①在监护室的患者应调节好室内的温度,以25℃左右为宜,并对空气进行定时消毒;②体位以平卧位为宜,以免其他体位时会引起导管偏移,出现通气量不足的现象;③置管期间插胃管鼻饲,每次鼻饲量200-300mL,鼻饲后抬高床头;④做好口腔护理,每日指导患者保持好口腔卫生,做好口腔清洁;⑤保持肢体功能位置,定期进行被动功能锻炼,利于促进血液循环、增加肌肉张力、预防静脉血栓;⑥加强皮肤护理,对于昏迷患者,安置于气垫床,定期翻身,至少2h翻身1次,经常变换体位并定期叩背,防止褥疮及肺不张发生。

2.6 严格执行消毒隔离制度

无论是医生还是护士,在工作中必须严格遵守无菌技术操作规程,操作前后按“六部洗手法”彻底洗净双手,防止交叉感染。

2.7 密切观察病情

对于气管插管的危重患者,除密切观察患者的意识、瞳孔等生命体征外,还应密切巡视患者,观察气管插管深度,定时听诊两侧肺呼吸音是否相等,如果一强一弱,则可能是导管插得过深,应拔出少许;如出现滑脱,应立即采取补救措施,同时报告医生,协助医生及时处理。

2.8 拔管的护理

①脱机指征[4]∶患者神志处于清晰状态,自主呼吸状态平稳,紫绀消退,SaO2>0.90,PaO2>8kPa、PaCO2<6.67kPa。②逐渐减少呼吸机辅助呼吸的次数,并逐渐下调氧浓度,持续高流量(4-6L/min)吸氧,观察24-48h后,患者各项指标逐渐平稳,能够进行良好的自主呼吸,SaO2稳定于0.90以上,患者面色呈现红润,自行咳嗽无困难。③患者的病情得以好转,各指标均稳定下来,自主呼吸较前有明显的增强,对患者进行撤机其能够自主排痰,呼吸能够平衡。有以上指征之一者方可考虑拔管并清理呼吸机,在对患者拔管前应将一切抢救物品及药品准备好,并向患者进行及时有效的解释。
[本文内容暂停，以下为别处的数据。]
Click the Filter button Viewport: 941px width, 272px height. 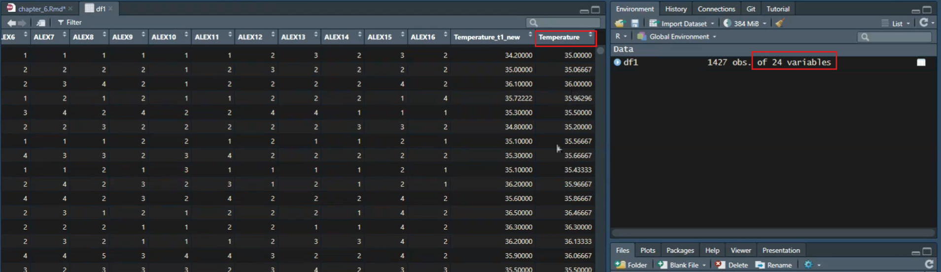point(70,22)
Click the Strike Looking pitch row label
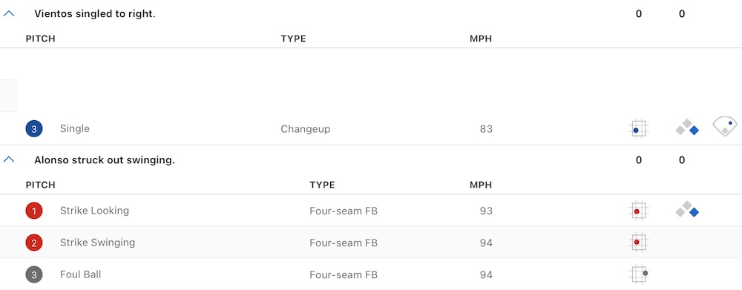 (94, 211)
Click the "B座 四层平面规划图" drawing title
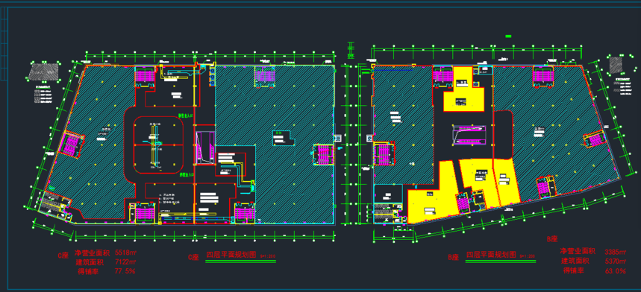The height and width of the screenshot is (292, 641). coord(493,256)
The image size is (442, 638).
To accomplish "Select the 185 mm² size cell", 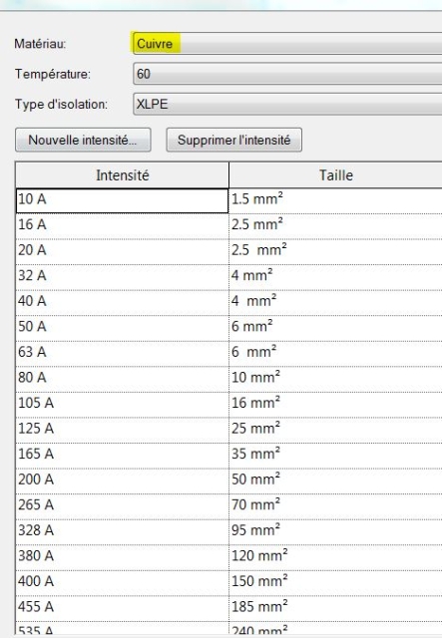I will pos(335,608).
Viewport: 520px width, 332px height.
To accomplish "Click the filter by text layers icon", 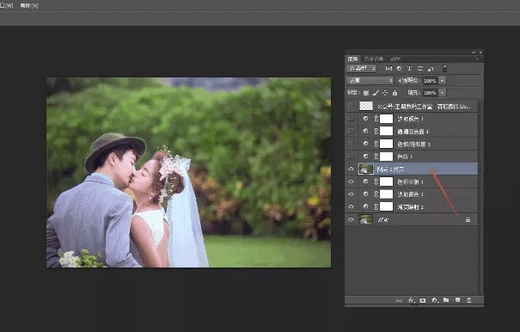I will pos(410,69).
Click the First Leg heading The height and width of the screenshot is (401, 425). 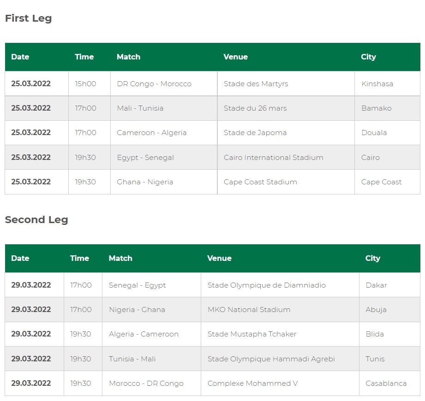tap(29, 18)

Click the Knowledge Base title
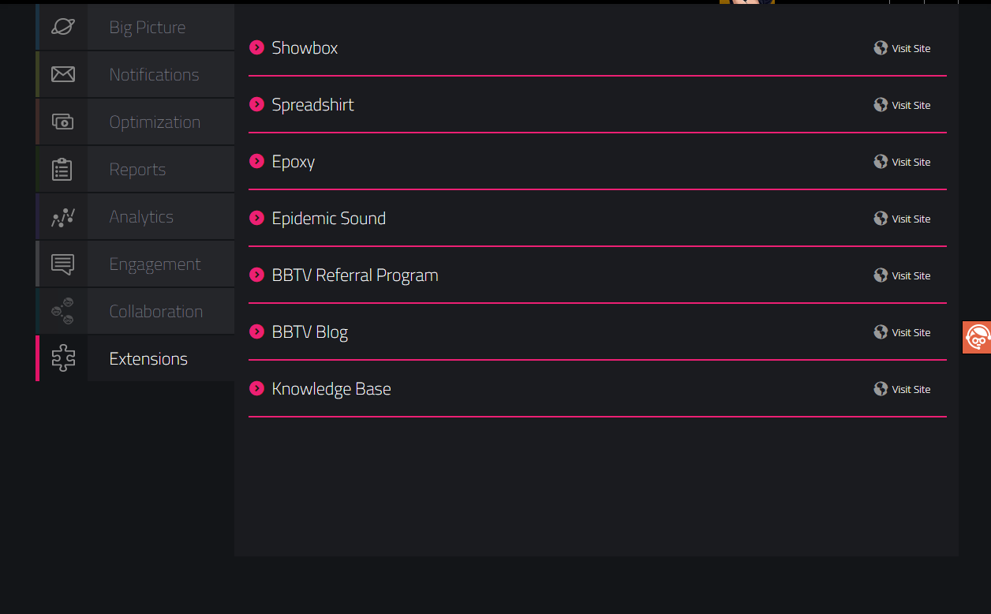click(x=331, y=389)
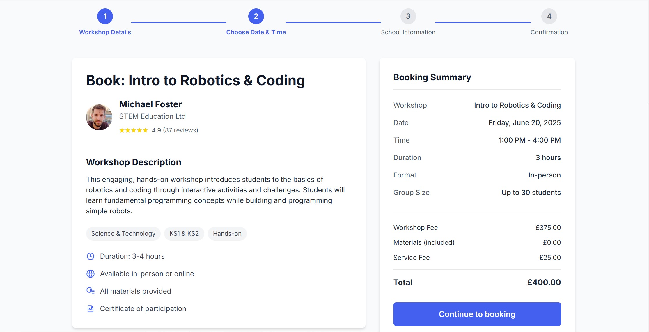The height and width of the screenshot is (332, 649).
Task: Click the certificate of participation icon
Action: pyautogui.click(x=91, y=309)
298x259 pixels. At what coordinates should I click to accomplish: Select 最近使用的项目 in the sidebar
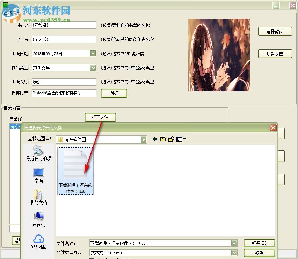[x=38, y=156]
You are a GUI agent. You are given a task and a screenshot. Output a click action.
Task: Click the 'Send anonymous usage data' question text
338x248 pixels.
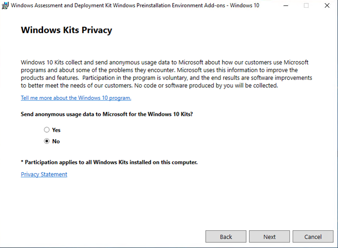click(x=107, y=114)
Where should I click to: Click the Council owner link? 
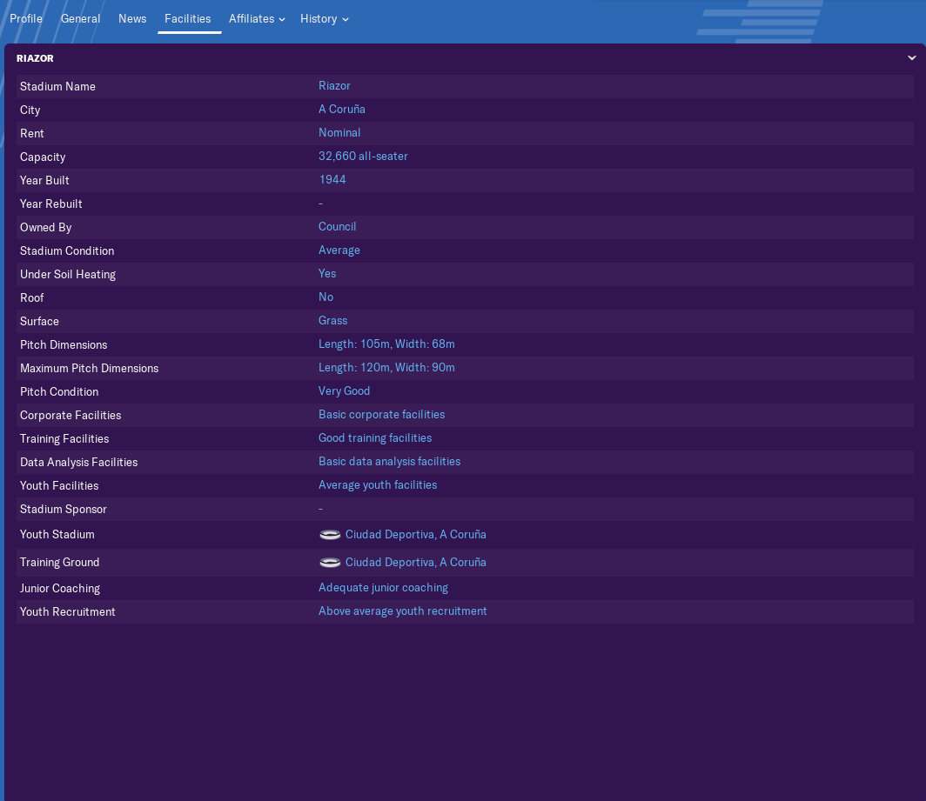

④拔管时,对患者呼吸道及口腔内的分泌物进行及时有效的清除,将气囊中的气体抽干净,并以较快的速度将导管拔出;拔管后,鼓励患者有效咳嗽咳痰,保持呼吸道通畅,观察是否有呼吸、吞咽困难,发音有无异常,必要时用氧气雾化吸入[5,6];嘱患者在拔管12h内不能进食,12h后指导其进流质饮食,并做好饮食体位的指导工作。本组45例拔管后,43例患者均能够进行平稳的呼吸,且吞咽及发音均正常,其余2例患者由于仍有呼吸困难的症状继续进行面罩式呼吸机辅助通气。

3 讨论

3.1 插管前评估

在插管前,对患者的情况进行全面评估是非常重要的[7,8],我们在给患者插管前,通常进行如下评估:①患者呼吸的频率、节律、幅度;②患者意识状态;③患者心理状况;④插管路径,即上呼吸道三线轴情况;⑤心血管系统功能。

3.2 护理工作要点

①插管前,做好常规用物准备及特殊用物的检查及准备;②护士熟悉插管的操作步骤,做到忙而不乱,准确迅速传递各种物品;③操作中密切观察患者病情及生命体征;④做好心理护理。

4 小结

气管插管阻碍了患者的正常沟通与交流,因此应对患者做好身心两方面的护理工作[9,10]。其次,气管插管术后应保证患者呼吸道处于通畅状态,护理人员应掌握好气道湿化及吸痰时机,对患者做好基础护理工作。另外,护理人员应在平时不断提高自身的专业操作技术,以为患者进行娴熟的护理操作,从而保证患者气道通畅,降低并发症的发生率,提升插管一次成功率。